═══ Extrait à lire

Etrange destin que celui de Pou-Yi, dernier empereur de Chine, monté sur le trône à trois ans, détrôné au bout de quatre ans, en 1912, croyant avoir retrouvé le pouvoir vingt ans plus tard lorsque les Japonais, le nomment président de la République puis empereur du Mandchoukouo, un Etat créé de toutes pièces, puis déchu à nouveau, emprisonné, soumis à d’incessants lavages de cerveau avant de finir jardinier et de s’éteindre, en 1967, dans la Chine de ses ancêtres, juste avant la Révolution culturelle.

Lorsque le Japon cherche un fantoche pour justifier un semblant de légitimité à l’Etat qu’il vient de créer à partir de trois provinces du nord de la Mandchourie qu’il vient de conquérir, c’est vers l’empereur, détrôné depuis longtemps, qu’il tourne ses regards. En Extrême-Orient, sauvegarder les apparences a toujours été la règle. Pou-Yi fera donc l’affaire. Pour faire plus sérieux, bien vite on transforme la République en Empire et, du coup, Pou-Yi change de nom : le voici rebaptisé Kang-Tê ! Sa tête apparaîtra bientôt sur les timbres de ce Mandchoukouo dont les grandes nations refusent toujours de reconnaître l’existence.

Pourtant – toujours par souci de sauver les apparences – les Japonais avaient préféré à l’annexion pure et simple, un simulacre de prétexte. L’incident de Moukden, en septembre 1931, le leur avait fourni. On avait , paraît-il, saboté leur ligne de chemin de fer !

D’où la concrétisation de leurs visées expansionnistes sur cette Chine dont l’espace vital était, pour les fascistes jaunes, une tentation permanente.

══════

### Travail demandé
**A.** Répondez aux questions suivantes sur l'extrait consacré à Pou-Yi :
(i) À quel âge Pou-Yi est-il monté sur le trône ?
(ii) Quel nom Pou-Yi reçoit-il lorsque la République devient un Empire ?
(iii) Quel incident survenu en septembre 1931 a fourni un prétexte aux Japonais ?
**B.** Reprenez les lignes des données fournies, en commençant par celle qui contient « Task: Tap 'If » et en poursuivant jusqu'à la dernière, consignes incluses. Augmentez de 73 chaque coordonnée donnée en réponse, et ne faites pas figurer les images.

═══ Données fournies

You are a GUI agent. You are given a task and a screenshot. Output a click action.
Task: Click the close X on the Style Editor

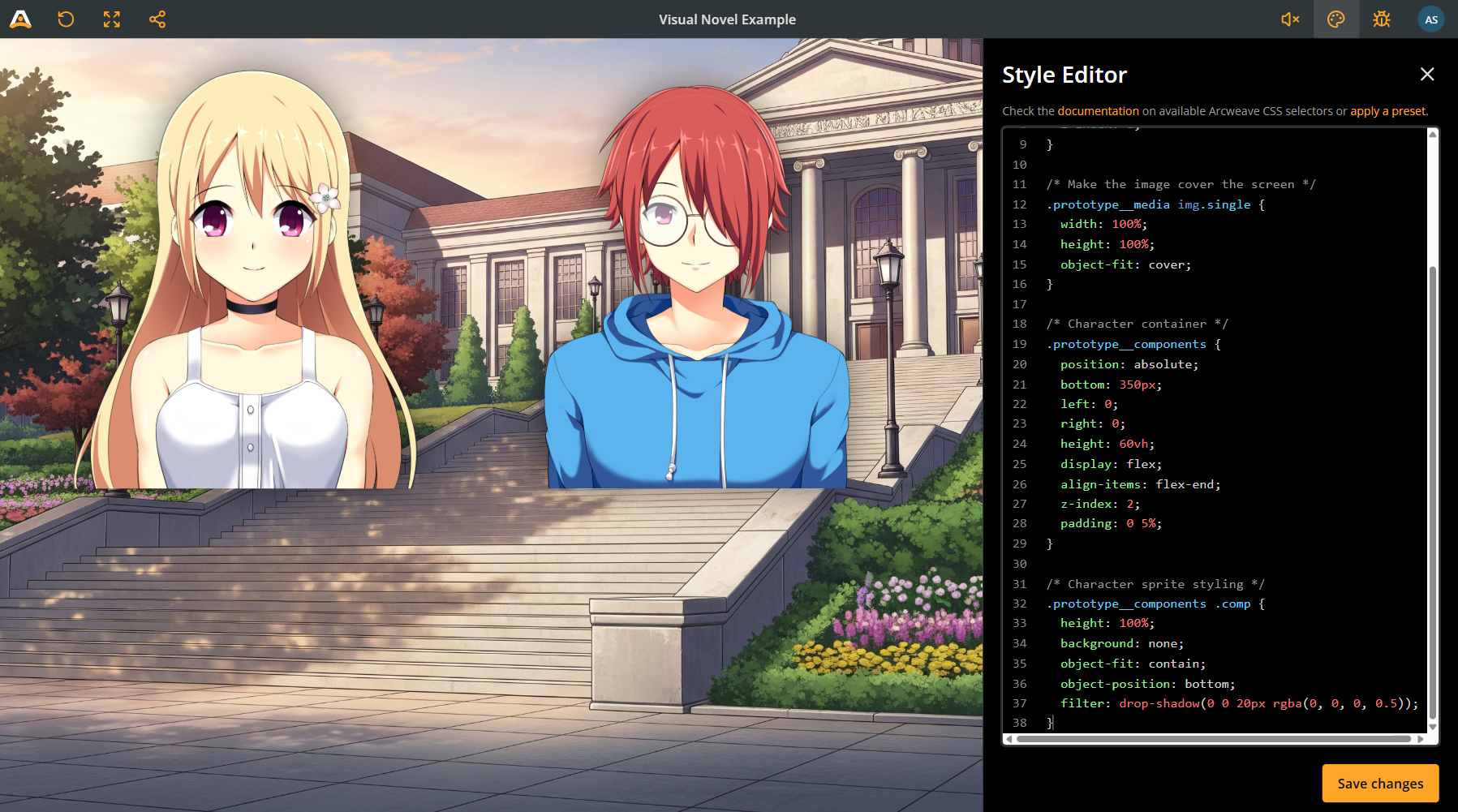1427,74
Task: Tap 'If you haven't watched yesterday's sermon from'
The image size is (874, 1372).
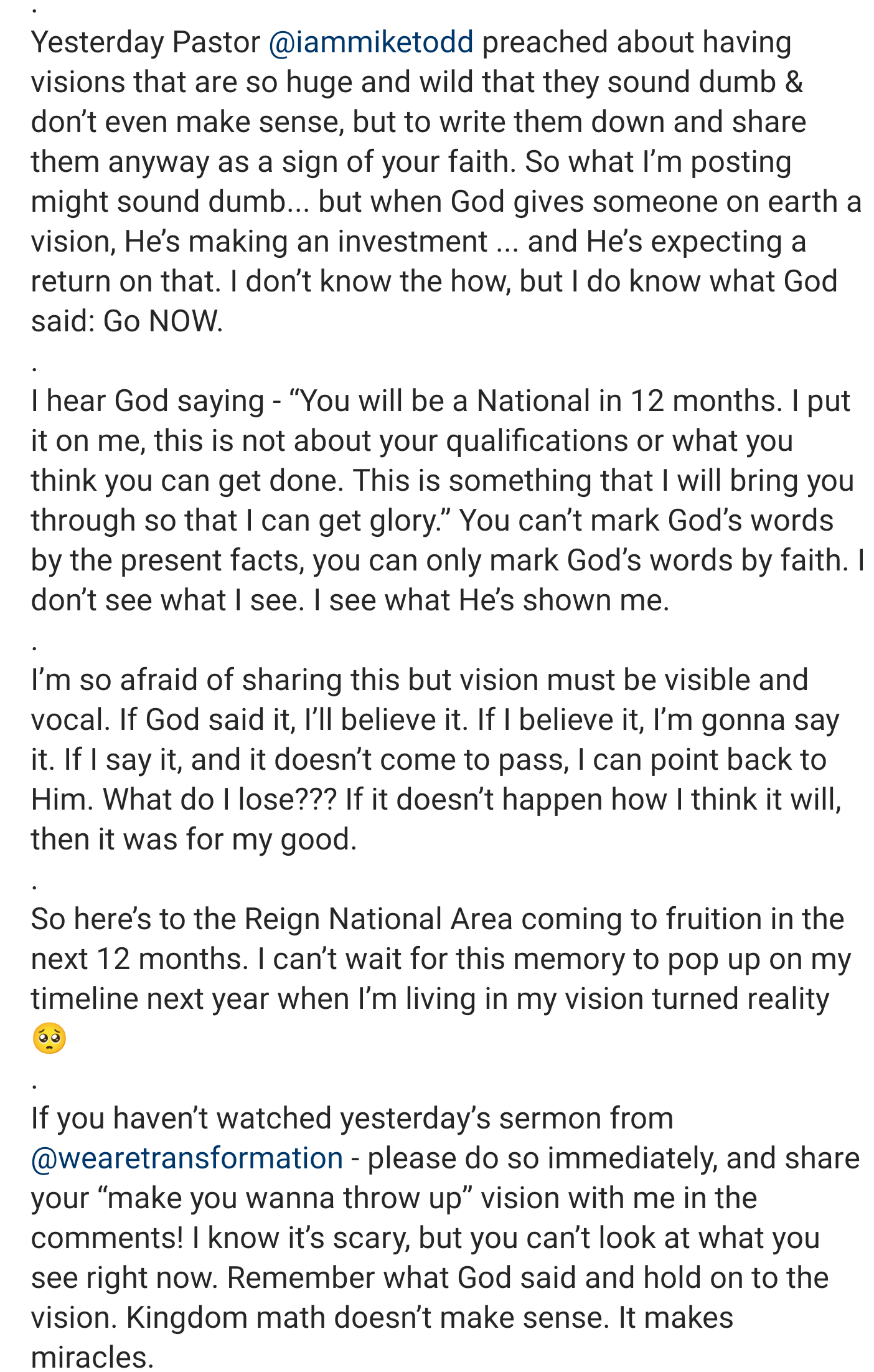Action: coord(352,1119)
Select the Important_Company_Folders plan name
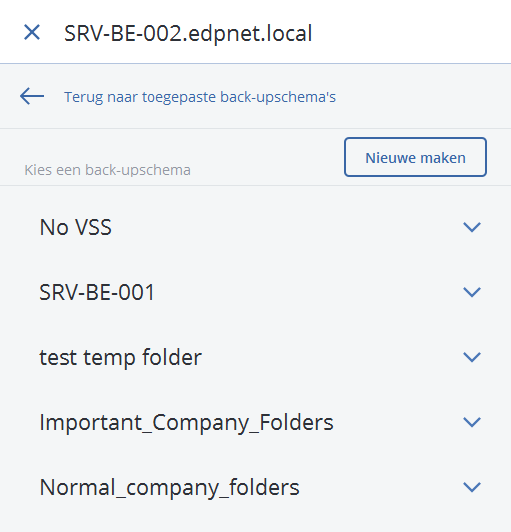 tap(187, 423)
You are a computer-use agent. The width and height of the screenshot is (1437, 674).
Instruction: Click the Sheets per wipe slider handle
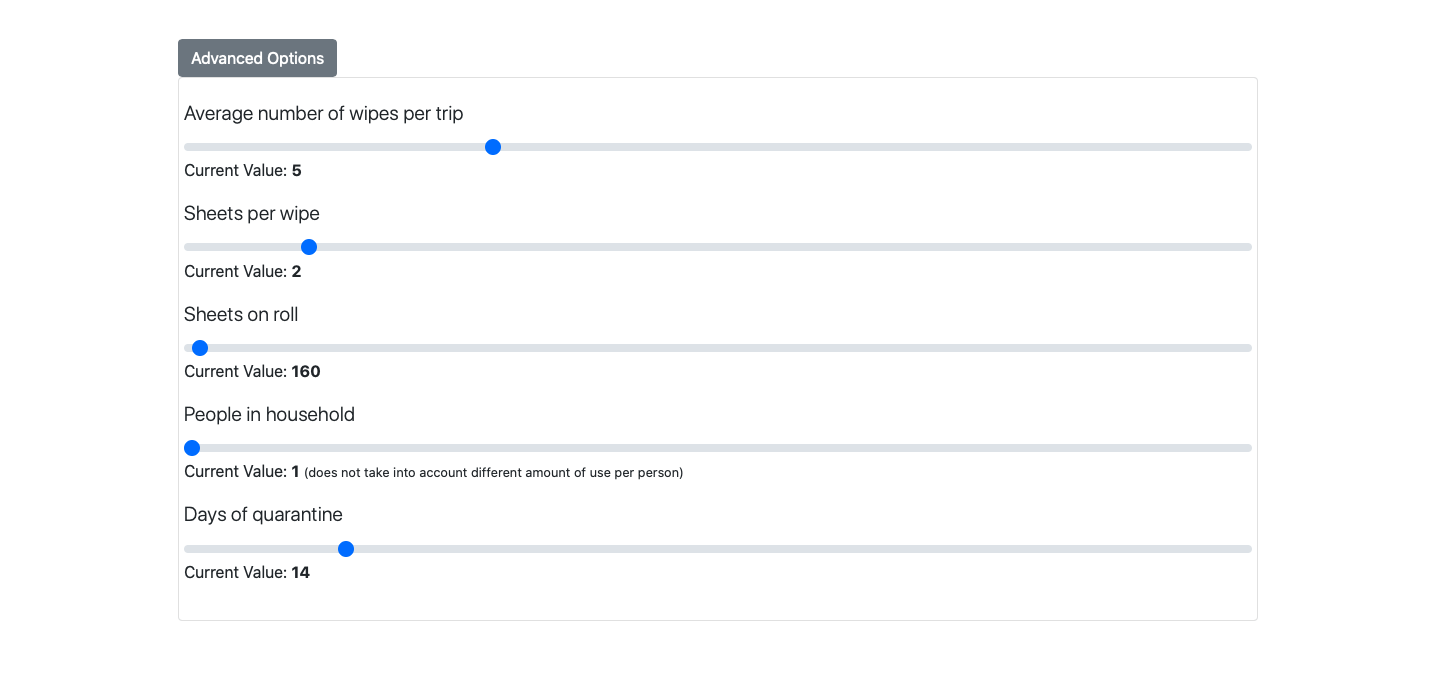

══════

### Réponses
**A.**
(i) À trois ans.
(ii) Kang-Tê.
(iii) L'incident de Moukden.

**B.**
Task: Tap 'If you haven't watched yesterday's sermon from'
The image size is (874, 1372).
Action: coord(425,1192)
Select the Important_Company_Folders plan name
 tap(260, 496)
You are a computer-use agent. The width and height of the screenshot is (1437, 674).
Instruction: Click the Sheets per wipe slider handle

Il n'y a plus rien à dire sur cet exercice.